De trainingsrit Ardennen op het programma. Ik had het weekend er voor samen met mijn broer Dyon de rit al een stukje voorgereden.

Dat ging vrij redelijk en daarom besloot ik ook maar eens een keer mee te gaan. Dat is mij prima bevallen en ik kan terug kijken op een gezellige en sportieve dag in de bloed- en bloedhete Ardennen.

Wat betekent het nu voor een relatief nieuw lid dat nog niet eerder met een trainingsrit is mee geweest?

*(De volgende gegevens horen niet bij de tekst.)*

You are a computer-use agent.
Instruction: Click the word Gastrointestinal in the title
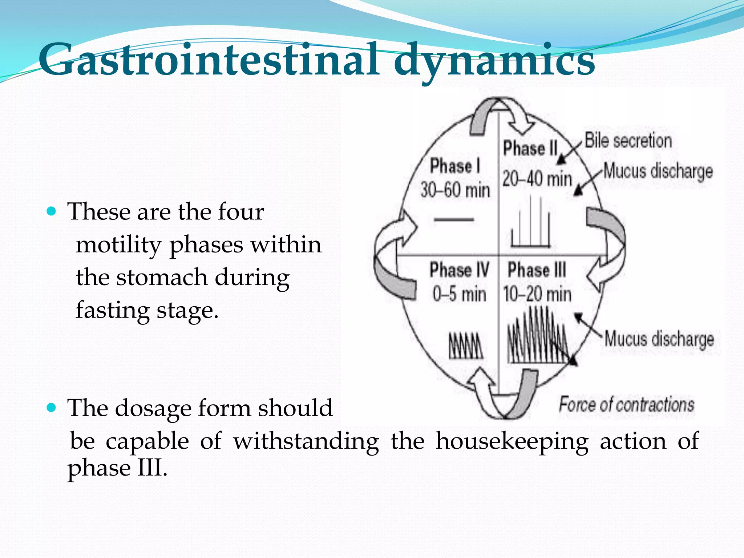[x=209, y=60]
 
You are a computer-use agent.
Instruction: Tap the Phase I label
[x=455, y=166]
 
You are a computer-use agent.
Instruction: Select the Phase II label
[x=530, y=148]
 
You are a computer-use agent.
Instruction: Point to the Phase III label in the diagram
[x=537, y=270]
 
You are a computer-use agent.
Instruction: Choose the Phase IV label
[x=459, y=270]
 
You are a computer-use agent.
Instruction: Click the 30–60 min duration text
[x=455, y=190]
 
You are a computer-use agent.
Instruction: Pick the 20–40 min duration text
[x=537, y=179]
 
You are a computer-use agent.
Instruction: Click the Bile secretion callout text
[x=628, y=141]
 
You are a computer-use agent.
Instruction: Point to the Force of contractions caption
[x=626, y=405]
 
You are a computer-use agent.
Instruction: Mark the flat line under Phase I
[x=454, y=219]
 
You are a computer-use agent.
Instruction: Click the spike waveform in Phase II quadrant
[x=531, y=225]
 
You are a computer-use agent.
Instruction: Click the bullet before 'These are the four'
[x=52, y=211]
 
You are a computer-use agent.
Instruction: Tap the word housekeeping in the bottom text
[x=512, y=441]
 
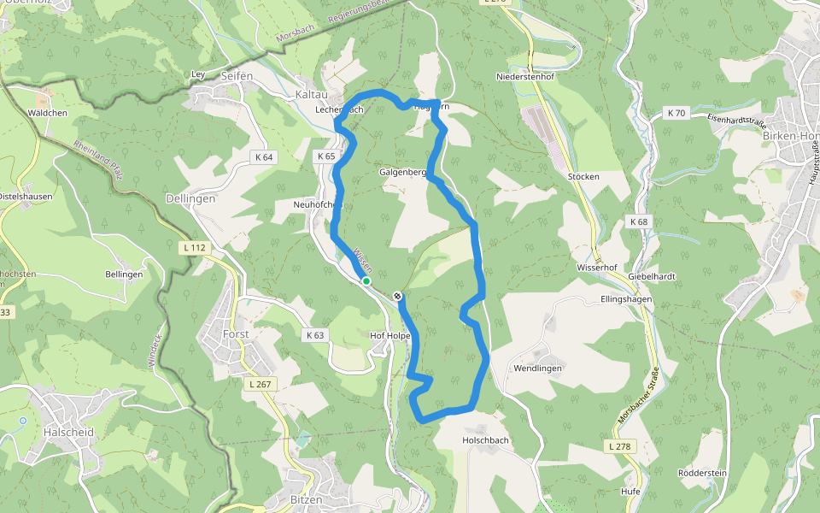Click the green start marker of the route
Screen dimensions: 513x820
pyautogui.click(x=366, y=280)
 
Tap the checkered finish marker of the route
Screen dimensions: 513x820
pyautogui.click(x=397, y=296)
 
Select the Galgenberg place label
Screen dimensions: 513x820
pyautogui.click(x=402, y=172)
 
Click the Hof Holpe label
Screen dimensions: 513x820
pyautogui.click(x=390, y=336)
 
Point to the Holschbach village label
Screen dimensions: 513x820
pyautogui.click(x=485, y=440)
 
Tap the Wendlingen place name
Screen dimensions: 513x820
pyautogui.click(x=537, y=368)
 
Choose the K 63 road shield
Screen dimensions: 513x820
pyautogui.click(x=316, y=335)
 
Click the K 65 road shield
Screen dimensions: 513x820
pyautogui.click(x=325, y=156)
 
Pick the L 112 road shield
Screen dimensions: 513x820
pyautogui.click(x=196, y=248)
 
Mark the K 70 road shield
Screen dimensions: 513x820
pyautogui.click(x=676, y=113)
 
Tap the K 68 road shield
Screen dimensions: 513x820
pyautogui.click(x=639, y=222)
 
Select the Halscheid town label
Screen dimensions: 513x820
pyautogui.click(x=68, y=433)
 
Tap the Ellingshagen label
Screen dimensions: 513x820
pyautogui.click(x=626, y=299)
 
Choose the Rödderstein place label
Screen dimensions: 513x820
pyautogui.click(x=701, y=474)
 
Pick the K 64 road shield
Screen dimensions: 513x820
pyautogui.click(x=263, y=157)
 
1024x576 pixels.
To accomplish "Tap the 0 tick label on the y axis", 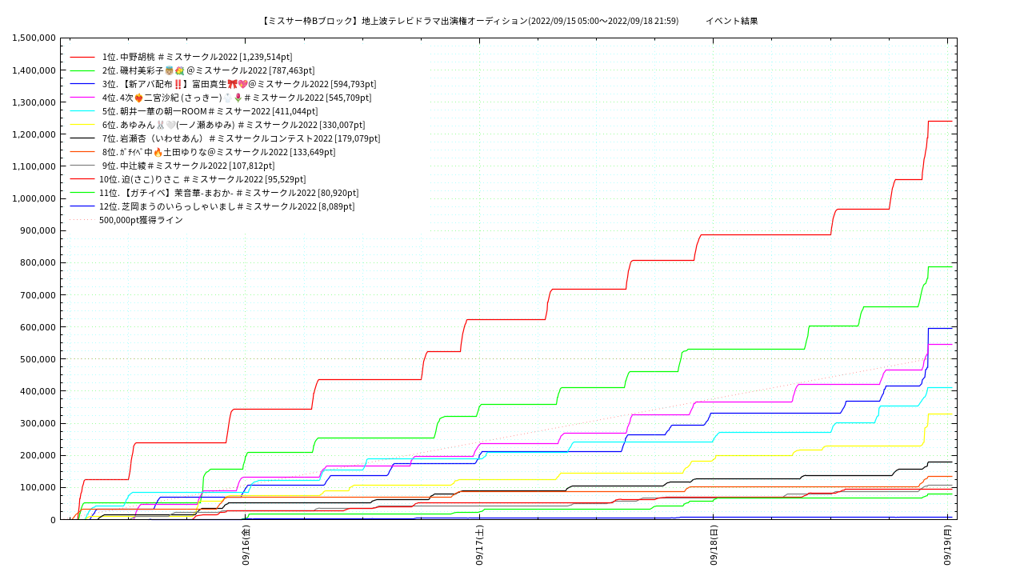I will pos(53,520).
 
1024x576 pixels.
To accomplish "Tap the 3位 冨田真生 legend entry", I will pos(238,84).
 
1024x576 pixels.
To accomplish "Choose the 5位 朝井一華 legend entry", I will pos(210,111).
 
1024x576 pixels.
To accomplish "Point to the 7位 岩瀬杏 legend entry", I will pos(241,138).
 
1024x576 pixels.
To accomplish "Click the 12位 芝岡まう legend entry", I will pos(226,206).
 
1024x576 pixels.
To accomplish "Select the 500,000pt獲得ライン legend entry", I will pos(141,220).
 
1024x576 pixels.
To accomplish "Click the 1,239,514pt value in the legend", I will pos(266,57).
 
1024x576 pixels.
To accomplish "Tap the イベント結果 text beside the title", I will pos(731,21).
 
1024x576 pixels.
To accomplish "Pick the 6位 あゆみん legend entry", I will pos(233,125).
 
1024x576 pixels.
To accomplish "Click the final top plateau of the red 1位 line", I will pos(940,121).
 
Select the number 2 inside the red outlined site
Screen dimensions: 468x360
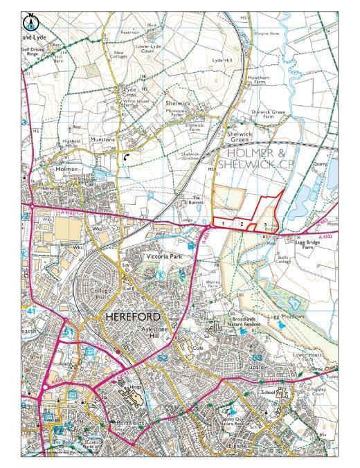(x=242, y=224)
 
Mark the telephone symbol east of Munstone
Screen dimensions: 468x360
(x=125, y=157)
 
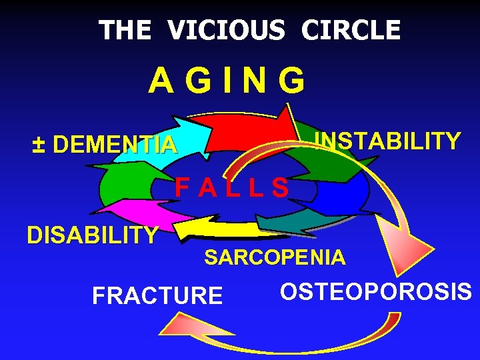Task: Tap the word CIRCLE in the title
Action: pos(351,30)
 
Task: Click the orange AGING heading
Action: pos(227,81)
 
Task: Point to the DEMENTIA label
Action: pos(115,144)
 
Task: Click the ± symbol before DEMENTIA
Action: pos(40,144)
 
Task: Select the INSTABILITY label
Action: pos(387,141)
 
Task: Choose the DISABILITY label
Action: pos(92,235)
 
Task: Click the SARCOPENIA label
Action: pos(275,257)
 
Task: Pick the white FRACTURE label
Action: pos(157,295)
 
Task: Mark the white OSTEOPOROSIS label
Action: pos(376,292)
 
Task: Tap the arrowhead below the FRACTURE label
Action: pos(177,327)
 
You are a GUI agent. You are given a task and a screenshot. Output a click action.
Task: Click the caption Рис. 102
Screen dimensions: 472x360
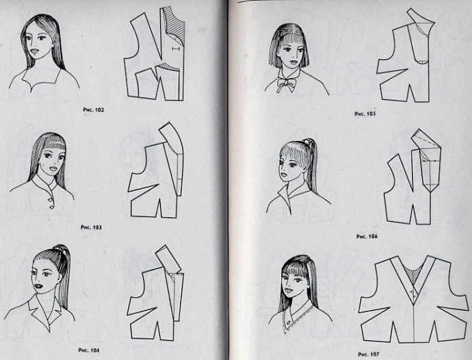coord(93,110)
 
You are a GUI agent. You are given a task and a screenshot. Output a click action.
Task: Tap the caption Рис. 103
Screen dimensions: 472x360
coord(91,227)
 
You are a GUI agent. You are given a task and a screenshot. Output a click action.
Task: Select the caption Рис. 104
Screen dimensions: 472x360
coord(89,350)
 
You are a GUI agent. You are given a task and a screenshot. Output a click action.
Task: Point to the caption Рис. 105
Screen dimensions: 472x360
coord(365,114)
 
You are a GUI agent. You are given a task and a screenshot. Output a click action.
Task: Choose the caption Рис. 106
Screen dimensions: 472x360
coord(367,237)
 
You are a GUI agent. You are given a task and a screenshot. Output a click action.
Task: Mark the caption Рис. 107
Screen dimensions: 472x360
coord(369,355)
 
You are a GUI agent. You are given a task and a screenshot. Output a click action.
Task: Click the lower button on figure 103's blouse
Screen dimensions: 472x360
coord(51,207)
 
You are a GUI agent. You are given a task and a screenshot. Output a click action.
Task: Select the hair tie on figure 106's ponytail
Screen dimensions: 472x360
coord(307,141)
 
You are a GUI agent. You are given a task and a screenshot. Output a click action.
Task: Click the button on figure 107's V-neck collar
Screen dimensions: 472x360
coord(289,322)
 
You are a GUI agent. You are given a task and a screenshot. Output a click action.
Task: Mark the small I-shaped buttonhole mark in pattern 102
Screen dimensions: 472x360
coord(176,49)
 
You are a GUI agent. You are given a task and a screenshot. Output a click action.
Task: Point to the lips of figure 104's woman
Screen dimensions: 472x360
coord(38,286)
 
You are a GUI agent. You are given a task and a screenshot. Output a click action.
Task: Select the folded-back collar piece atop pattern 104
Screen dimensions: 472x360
coord(168,259)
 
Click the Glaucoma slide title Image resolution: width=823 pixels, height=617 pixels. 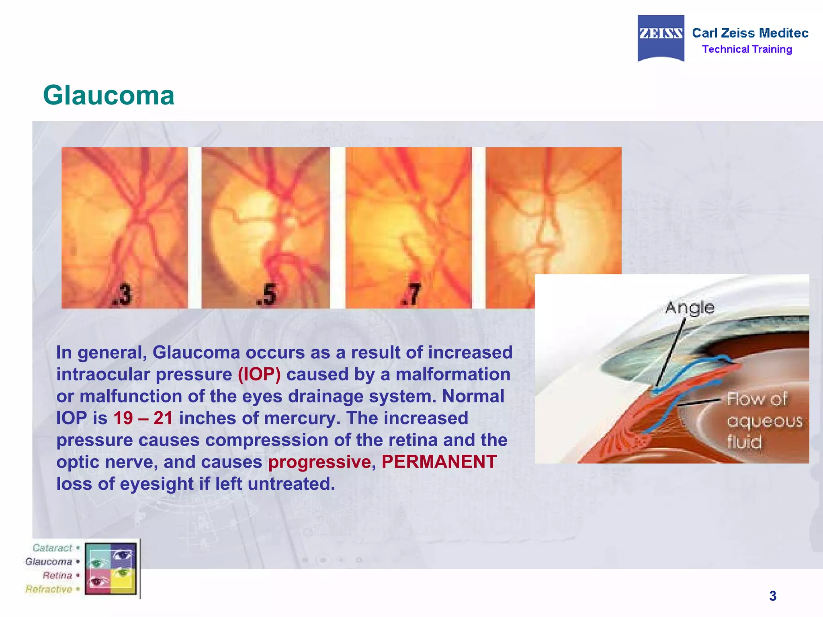coord(109,96)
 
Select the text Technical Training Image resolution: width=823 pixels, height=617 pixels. coord(747,49)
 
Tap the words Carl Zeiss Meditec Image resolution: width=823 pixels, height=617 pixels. coord(750,33)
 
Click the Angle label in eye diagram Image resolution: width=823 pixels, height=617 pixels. coord(690,308)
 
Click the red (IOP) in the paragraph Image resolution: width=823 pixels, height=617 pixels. coord(259,374)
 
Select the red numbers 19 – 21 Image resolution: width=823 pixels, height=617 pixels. coord(143,418)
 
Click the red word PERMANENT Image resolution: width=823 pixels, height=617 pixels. coord(439,462)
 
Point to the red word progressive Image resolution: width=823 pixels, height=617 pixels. coord(319,462)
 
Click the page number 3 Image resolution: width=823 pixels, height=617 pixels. coord(772,596)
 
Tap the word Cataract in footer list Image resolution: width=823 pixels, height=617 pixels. coord(52,548)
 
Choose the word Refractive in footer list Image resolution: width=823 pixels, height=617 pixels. coord(49,589)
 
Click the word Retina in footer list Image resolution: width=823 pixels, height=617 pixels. coord(57,576)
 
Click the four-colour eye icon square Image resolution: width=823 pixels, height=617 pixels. coord(111,568)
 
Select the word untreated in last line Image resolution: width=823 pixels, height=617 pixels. coord(291,484)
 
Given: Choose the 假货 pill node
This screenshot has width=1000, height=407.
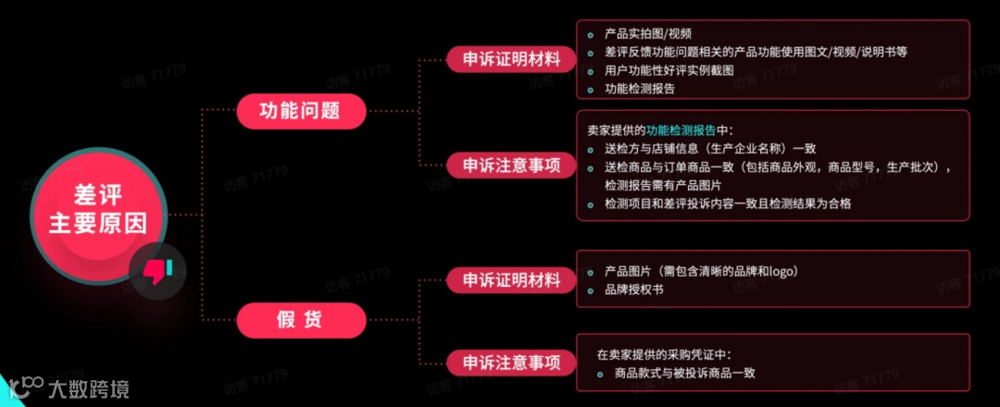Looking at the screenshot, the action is [x=299, y=320].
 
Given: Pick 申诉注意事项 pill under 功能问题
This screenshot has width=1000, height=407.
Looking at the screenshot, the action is [x=512, y=166].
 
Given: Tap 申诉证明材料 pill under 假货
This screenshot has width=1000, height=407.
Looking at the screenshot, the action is [x=512, y=279].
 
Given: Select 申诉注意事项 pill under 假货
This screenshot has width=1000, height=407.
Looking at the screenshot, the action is [x=512, y=362].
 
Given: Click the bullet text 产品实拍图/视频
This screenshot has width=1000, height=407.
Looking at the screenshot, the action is [x=648, y=34].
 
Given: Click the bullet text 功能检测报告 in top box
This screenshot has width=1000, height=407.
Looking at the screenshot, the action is [x=640, y=89].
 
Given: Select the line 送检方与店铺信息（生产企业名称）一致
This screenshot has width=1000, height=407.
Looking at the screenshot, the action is [x=710, y=148].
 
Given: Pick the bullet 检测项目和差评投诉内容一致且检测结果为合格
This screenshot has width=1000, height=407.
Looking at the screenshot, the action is [x=727, y=204].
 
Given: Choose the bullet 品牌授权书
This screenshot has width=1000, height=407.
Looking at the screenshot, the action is [x=633, y=290].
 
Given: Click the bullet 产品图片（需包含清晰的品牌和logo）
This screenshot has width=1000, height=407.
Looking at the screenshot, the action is [x=701, y=271].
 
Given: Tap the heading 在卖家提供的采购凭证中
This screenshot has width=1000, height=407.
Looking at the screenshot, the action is [x=664, y=354].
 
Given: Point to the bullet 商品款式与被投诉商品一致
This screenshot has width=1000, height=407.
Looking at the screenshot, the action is [x=684, y=373].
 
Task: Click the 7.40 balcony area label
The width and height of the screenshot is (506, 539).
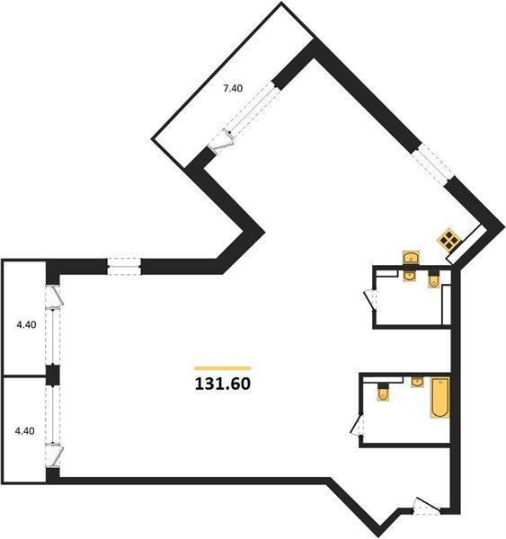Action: (233, 88)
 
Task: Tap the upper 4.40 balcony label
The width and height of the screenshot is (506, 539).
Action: (26, 324)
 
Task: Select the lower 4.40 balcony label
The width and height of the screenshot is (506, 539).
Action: (25, 430)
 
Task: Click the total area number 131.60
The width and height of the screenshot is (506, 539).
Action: (223, 384)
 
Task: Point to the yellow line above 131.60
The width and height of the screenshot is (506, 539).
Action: (223, 368)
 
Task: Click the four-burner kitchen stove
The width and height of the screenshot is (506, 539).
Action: (448, 238)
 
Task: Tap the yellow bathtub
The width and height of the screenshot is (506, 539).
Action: (440, 397)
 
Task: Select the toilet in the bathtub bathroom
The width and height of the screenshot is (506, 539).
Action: (383, 392)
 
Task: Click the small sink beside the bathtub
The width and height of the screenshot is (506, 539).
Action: (417, 382)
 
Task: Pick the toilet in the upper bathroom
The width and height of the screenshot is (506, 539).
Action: (433, 279)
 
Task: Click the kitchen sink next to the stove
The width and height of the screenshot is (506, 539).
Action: (411, 258)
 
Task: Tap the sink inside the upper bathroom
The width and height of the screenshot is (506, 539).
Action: (410, 276)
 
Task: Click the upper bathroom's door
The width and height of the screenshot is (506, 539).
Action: (371, 299)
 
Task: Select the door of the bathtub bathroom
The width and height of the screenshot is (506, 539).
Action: (357, 425)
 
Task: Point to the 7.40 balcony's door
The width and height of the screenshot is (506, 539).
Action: (222, 141)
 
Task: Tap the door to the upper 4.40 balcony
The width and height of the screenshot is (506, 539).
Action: (54, 296)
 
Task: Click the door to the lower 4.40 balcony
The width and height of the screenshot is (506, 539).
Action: (54, 455)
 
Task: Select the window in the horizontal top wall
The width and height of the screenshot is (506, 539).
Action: (124, 267)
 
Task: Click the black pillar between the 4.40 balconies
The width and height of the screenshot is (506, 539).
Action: (53, 376)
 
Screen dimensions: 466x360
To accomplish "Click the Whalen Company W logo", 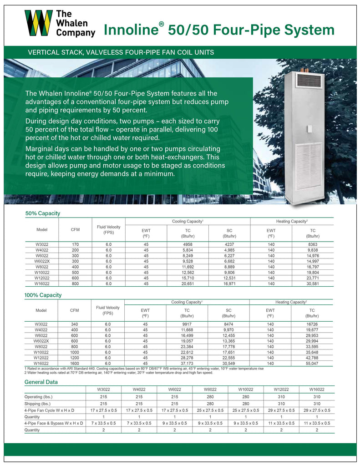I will click(x=38, y=23).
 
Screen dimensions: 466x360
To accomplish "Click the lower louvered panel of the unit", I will click(x=309, y=166).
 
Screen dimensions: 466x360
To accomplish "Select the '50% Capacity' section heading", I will click(x=43, y=213).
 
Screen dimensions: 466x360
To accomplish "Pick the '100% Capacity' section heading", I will click(x=43, y=295).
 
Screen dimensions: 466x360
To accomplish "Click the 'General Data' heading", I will click(x=41, y=382).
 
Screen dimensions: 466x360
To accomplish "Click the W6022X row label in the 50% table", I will click(x=42, y=261).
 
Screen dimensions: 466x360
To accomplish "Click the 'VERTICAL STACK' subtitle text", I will click(x=121, y=53).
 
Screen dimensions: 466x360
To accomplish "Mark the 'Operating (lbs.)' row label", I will click(x=41, y=396).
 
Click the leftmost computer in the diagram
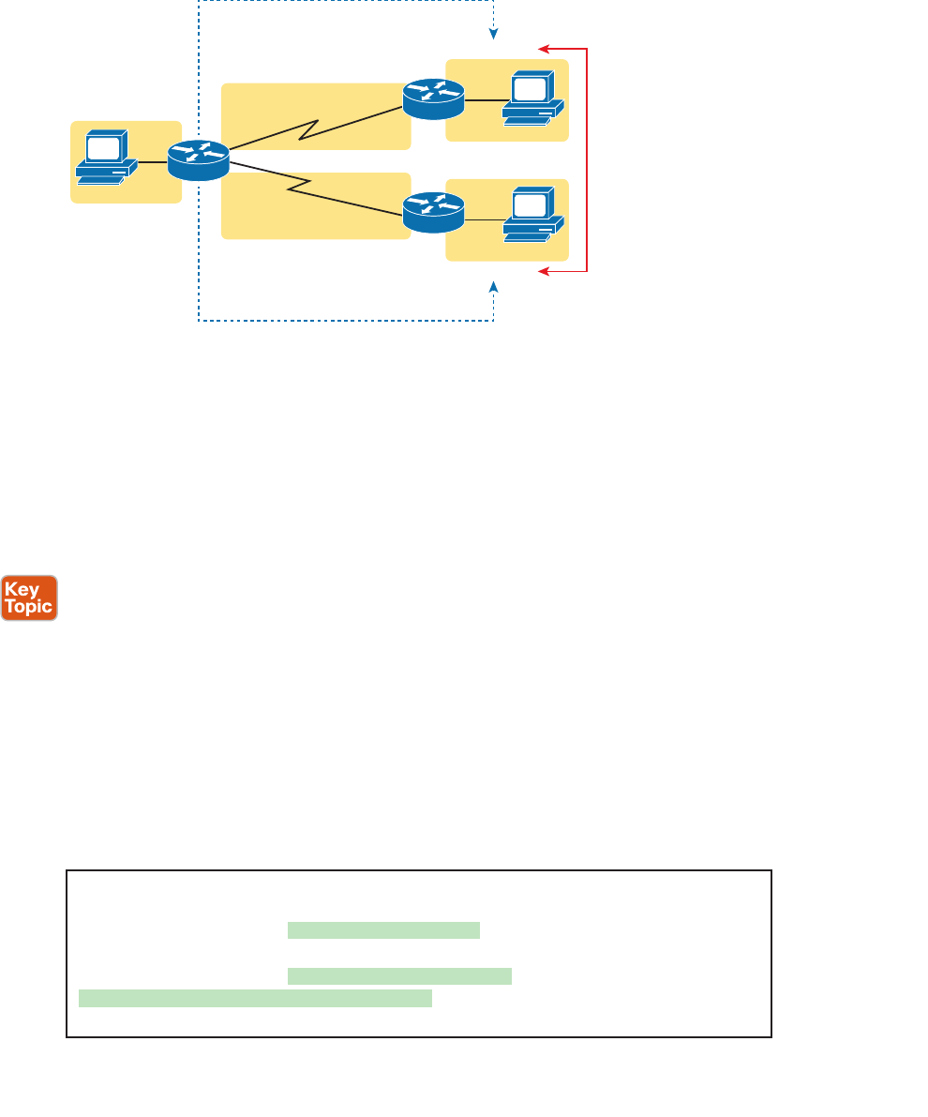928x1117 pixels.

  • Allereerst moet je verschrikkelijk vroeg (5.00 uur) je nest uit om op tijd op De Deel te zijn.
  • Meteen valt op hoe goed het vervoer van de fietsen en de clubgenoten geregeld is.
  • Gezellige autorit van ongeveer 2 uur (afhankelijk van bij wie je in de auto zit).
  • Korte briefing bij aanvang van de rit, route wordt besproken en er worden twee groepen geformeerd (Klimmers en mindere klimmers)
  • Samen uit, samen thuis. Er wordt op elkaar gewacht aan het einde van elke klim.
  • Het valt op dat een aantal clubgenoten de Ardennen als hun broekzak kennen.
  • Goed getimede pauze waarbij vrijwel tegelijkertijd de twee groepen op het afgesproken terras aan de koffie met gebak gingen.
  • Geduldige bezemwagen die de hele dag achter ons aan tufte en voor een stukje extra veiligheid zorgde.
  • Doordat er twee groepen reden bleef het ook voor iedereen leuk. De onderlinge verschillen binnen de groepen vielen erg mee. Dat maakt deze opzet herhaling vatbaar. Ook de mindere klimmer beleeft zo een leuke dag!

    Verslag

    Daar stonden we dan, kort na achten, op een parkeerterrein in Remouchamps. Op dat moment was het nog redelijk koel maar je voelde de zon al prikken. Ieder zocht nog even de beschutting om te plassen. Fietsen werden in elkaar gezet en kleding aangetrokken. Onze voorzitter had de avond tevoren nog geprobeerd zijn buitenband met een spijker vast te slaan op zijn velg. Daarbij was het niet in hem opgekomen dat dan eventueel de binnenband kon beschadigen en leeglopen. Het euvel werd ter plekke hersteld en leverde nauwelijks vertraging op. De groep van 18 werd in tweeën verdeeld. Voor de klimmers stonden er twee extra cols op het programma. Ik sloot me daarom maar meteen aan bij de groep “mindere klimmers”. Toevallig kwamen we uit op twee groepen van 9 renners. Voor de echte liefhebbers was er voorzien in een toetje. Zij konden na afloop van de rit nog even de Redoute op. Stoere praatjes alom. Een groot aantal clubgenoten zou dat varkentje die middag ook nog wel even wassen. Appeltje eitje, twee vingers in de neus! Goed en wel om 8.30 reden we weg richting Comblain. De groep klimmers begon meteen in Aywaille al aan de Cote de Sprimont. Wij reden recht door naar onze eerste klim de Cote de Oneux. Dat werd meteen afzien en voor sommigen zelfs afstappen. Toch kwamen we redelijk gegroepeerd boven aan op wat later bleek een van de zwaarste bergjes van die dag. We waren nog niet warm genoeg zullen we maar zeggen. Tijdens de afdaling pakte John Kollenburg meteen het dag-snelheidsrecord. Met een ware doodsverachting stortte hij zich naar beneden en haalde 76,2 km/u.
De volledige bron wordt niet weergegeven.